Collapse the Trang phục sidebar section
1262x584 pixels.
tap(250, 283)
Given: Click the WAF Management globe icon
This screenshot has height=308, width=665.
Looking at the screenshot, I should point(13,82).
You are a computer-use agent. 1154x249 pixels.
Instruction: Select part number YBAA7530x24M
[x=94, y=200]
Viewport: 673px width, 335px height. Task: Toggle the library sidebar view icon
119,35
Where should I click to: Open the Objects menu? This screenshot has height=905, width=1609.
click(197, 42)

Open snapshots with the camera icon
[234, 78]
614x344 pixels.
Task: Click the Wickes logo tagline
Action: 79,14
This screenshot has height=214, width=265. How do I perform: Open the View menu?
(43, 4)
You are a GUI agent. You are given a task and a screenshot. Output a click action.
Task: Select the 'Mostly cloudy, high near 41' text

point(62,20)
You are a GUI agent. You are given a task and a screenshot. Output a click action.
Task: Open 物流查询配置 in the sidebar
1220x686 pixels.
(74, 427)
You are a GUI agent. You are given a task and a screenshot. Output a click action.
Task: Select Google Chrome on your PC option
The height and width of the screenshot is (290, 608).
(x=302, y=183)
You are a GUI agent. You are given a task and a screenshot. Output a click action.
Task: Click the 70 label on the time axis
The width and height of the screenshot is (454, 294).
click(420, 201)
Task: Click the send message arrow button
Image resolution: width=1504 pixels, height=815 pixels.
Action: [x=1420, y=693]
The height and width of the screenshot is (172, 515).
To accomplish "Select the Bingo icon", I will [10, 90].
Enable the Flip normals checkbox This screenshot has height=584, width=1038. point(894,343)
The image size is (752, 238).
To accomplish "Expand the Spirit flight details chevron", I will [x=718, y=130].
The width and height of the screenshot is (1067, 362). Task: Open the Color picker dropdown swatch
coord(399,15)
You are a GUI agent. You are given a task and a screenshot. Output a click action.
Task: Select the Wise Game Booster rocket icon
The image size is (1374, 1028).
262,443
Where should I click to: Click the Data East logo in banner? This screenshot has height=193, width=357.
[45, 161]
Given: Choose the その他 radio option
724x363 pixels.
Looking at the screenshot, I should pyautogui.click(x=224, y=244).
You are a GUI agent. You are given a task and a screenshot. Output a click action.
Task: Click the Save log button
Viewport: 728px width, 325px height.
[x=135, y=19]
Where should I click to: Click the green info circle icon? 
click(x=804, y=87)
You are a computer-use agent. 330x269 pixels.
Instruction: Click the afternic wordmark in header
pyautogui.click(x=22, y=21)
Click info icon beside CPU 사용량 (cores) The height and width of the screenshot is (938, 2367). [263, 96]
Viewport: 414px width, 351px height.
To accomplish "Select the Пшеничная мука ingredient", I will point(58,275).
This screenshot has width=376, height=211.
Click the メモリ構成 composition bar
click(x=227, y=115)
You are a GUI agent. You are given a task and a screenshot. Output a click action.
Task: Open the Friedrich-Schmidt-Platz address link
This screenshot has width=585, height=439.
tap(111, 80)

TASK PROMPT> Swap "sidebar" for "side panel" in the items from the start through the line containing "will [x=718, y=130].", and write out those lines again with nothing else changed.

EXERCISE OUTPUT>
Collapse the Trang phục side panel section
1262x584 pixels.
tap(250, 283)
Given: Click the WAF Management globe icon
This screenshot has height=308, width=665.
Looking at the screenshot, I should point(13,82).
You are a computer-use agent. 1154x249 pixels.
Instruction: Select part number YBAA7530x24M
[x=94, y=200]
Viewport: 673px width, 335px height. Task: Toggle the library side panel view icon
119,35
Where should I click to: Open the Objects menu? This screenshot has height=905, width=1609.
click(197, 42)

Open snapshots with the camera icon
[234, 78]
614x344 pixels.
Task: Click the Wickes logo tagline
Action: 79,14
This screenshot has height=214, width=265. How do I perform: Open the View menu?
(43, 4)
You are a GUI agent. You are given a task and a screenshot. Output a click action.
Task: Select the 'Mostly cloudy, high near 41' text

point(62,20)
You are a GUI agent. You are given a task and a screenshot. Output a click action.
Task: Open 物流查询配置 in the side panel
1220x686 pixels.
(74, 427)
You are a GUI agent. You are given a task and a screenshot. Output a click action.
Task: Select Google Chrome on your PC option
The height and width of the screenshot is (290, 608).
(x=302, y=183)
You are a GUI agent. You are given a task and a screenshot. Output a click action.
Task: Click the 70 label on the time axis
The width and height of the screenshot is (454, 294).
click(420, 201)
Task: Click the send message arrow button
Image resolution: width=1504 pixels, height=815 pixels.
Action: [x=1420, y=693]
The height and width of the screenshot is (172, 515).
To accomplish "Select the Bingo icon", I will [10, 90].
Enable the Flip normals checkbox This screenshot has height=584, width=1038. point(894,343)
The image size is (752, 238).
To accomplish "Expand the Spirit flight details chevron", I will [x=718, y=130].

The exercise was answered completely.